■ **Your assignment**: All lines holding the word "breadcrumb" should be located in the records and copied.

Data items
((
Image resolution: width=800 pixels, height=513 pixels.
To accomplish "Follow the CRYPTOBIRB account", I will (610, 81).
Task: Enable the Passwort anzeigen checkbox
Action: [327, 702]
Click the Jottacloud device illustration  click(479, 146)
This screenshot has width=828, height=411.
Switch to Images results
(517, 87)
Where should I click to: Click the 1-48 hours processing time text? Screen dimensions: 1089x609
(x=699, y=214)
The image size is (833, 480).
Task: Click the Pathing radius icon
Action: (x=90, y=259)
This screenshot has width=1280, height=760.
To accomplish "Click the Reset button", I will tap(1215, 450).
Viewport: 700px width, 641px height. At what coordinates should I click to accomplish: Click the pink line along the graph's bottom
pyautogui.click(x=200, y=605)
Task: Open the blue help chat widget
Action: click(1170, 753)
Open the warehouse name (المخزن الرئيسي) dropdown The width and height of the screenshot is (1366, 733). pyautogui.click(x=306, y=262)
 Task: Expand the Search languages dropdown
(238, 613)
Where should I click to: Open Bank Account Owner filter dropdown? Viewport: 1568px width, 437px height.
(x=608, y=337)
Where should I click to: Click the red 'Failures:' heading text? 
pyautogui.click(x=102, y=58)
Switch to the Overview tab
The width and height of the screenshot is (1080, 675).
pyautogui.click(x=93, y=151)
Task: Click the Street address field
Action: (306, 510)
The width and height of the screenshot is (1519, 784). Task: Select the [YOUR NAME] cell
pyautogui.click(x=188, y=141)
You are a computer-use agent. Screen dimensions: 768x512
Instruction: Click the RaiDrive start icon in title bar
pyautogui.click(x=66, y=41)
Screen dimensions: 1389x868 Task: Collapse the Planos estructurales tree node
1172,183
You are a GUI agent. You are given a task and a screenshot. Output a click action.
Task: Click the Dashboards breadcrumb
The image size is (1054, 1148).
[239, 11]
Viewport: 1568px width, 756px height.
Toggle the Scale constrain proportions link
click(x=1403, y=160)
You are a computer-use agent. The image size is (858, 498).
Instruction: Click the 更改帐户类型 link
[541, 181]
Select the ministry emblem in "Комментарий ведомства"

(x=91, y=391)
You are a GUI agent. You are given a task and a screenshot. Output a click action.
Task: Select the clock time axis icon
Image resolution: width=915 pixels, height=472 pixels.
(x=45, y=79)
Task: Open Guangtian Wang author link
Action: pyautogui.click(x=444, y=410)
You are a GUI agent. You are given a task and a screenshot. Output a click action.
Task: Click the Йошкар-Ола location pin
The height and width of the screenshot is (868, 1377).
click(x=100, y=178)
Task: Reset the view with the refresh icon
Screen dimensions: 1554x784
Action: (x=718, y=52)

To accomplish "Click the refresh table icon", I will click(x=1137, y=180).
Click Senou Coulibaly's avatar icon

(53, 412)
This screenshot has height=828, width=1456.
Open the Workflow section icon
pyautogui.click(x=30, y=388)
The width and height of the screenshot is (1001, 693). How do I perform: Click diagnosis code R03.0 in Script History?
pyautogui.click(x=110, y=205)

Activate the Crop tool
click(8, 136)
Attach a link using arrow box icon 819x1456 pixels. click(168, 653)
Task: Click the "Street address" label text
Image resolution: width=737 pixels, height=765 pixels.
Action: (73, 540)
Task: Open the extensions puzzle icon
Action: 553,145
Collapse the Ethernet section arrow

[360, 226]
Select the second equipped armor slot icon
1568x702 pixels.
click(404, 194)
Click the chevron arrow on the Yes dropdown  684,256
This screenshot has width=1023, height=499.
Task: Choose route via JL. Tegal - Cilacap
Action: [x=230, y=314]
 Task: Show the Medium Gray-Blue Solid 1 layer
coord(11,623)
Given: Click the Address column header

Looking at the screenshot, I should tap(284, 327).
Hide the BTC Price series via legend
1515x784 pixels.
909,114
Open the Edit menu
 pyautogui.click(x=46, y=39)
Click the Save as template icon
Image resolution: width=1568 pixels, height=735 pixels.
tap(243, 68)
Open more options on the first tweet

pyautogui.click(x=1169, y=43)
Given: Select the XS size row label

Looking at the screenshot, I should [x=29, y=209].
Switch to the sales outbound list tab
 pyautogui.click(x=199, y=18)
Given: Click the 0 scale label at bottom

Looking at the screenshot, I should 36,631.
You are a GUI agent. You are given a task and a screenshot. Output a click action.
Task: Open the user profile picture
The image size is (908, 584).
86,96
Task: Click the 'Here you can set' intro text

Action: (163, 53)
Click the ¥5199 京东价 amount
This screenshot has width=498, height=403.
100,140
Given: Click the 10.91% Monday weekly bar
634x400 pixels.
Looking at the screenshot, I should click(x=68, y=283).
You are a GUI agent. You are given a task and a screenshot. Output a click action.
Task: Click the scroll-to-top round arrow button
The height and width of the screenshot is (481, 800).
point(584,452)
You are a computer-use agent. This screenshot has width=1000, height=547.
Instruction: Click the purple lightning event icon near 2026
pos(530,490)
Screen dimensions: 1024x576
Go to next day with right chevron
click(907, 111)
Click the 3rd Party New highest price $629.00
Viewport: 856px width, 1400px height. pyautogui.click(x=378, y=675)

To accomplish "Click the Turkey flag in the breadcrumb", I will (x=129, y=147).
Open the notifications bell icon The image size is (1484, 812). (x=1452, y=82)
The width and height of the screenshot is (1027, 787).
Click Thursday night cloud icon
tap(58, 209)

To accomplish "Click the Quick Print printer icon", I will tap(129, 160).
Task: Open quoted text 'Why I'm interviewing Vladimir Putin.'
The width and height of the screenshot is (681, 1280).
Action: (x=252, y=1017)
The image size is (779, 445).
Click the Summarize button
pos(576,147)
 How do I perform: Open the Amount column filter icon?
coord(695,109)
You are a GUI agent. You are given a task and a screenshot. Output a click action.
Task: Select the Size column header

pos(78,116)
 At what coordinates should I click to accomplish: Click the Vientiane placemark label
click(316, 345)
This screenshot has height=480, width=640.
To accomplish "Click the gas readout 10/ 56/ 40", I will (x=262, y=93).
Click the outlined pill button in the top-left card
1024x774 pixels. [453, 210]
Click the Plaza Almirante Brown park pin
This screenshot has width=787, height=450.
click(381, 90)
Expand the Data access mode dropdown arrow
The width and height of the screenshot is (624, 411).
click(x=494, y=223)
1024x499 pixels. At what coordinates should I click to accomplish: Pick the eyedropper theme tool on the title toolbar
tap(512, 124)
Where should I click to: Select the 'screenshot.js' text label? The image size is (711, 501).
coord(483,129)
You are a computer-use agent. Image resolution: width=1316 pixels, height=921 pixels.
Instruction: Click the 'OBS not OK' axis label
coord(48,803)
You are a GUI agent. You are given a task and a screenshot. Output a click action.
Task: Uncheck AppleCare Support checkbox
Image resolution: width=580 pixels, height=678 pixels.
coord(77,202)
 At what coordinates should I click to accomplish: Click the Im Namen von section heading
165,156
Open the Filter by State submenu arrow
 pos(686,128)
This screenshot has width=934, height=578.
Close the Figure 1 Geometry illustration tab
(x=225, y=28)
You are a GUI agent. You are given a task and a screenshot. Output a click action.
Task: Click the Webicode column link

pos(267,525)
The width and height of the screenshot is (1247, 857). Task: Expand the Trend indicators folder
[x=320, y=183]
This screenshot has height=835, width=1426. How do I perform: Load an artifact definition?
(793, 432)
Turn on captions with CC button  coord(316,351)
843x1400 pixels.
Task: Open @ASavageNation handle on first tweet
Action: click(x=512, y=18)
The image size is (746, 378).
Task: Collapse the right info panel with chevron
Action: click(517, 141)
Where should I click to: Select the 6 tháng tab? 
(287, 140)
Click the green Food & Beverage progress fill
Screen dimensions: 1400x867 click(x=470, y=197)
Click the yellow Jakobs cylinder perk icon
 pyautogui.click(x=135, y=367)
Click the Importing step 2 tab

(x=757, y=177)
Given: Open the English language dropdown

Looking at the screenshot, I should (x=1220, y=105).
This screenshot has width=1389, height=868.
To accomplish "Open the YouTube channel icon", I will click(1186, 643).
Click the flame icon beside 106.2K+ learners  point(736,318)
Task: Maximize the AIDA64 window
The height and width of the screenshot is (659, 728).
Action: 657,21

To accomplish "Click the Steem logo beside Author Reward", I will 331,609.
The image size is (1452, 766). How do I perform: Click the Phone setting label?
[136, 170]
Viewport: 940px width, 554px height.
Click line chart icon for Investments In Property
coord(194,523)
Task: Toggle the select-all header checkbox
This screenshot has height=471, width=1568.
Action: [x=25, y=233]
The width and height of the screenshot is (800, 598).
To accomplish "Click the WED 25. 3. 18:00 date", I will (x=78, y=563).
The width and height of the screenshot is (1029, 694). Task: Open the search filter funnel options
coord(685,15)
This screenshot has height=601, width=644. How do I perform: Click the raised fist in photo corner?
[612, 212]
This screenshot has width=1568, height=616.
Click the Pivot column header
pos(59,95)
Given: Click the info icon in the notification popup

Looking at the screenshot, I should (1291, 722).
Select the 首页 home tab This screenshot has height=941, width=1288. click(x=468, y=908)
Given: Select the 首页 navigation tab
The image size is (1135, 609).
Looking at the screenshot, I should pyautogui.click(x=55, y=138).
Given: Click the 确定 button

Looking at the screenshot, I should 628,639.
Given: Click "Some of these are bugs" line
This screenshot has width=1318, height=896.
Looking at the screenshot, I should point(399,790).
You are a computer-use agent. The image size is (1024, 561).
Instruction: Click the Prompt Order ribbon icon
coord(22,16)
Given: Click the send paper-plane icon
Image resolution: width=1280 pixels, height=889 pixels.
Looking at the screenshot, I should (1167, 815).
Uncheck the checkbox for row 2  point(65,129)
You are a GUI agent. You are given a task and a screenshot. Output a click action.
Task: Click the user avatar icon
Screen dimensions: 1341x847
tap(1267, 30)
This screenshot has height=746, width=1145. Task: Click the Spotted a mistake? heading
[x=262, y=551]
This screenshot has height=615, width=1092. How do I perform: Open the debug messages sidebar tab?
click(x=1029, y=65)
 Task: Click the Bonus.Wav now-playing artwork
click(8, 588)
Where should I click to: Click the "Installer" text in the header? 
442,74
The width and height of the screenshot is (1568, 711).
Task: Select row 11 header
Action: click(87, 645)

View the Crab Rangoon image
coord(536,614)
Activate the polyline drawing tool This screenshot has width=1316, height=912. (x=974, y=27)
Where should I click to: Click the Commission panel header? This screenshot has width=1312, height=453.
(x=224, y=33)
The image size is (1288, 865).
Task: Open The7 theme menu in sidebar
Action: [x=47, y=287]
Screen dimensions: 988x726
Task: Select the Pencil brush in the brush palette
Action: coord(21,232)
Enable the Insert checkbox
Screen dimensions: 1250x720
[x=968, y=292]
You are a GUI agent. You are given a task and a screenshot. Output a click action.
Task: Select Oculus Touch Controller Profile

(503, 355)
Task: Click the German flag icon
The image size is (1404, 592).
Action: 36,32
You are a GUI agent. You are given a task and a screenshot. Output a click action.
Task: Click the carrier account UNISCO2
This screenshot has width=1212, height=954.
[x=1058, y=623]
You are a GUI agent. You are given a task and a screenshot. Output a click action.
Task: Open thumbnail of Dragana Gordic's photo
))
■ **Response below**:
Task: Click the Dashboards breadcrumb
To accomplish "Click the Turkey flag in the breadcrumb", I will (x=129, y=147).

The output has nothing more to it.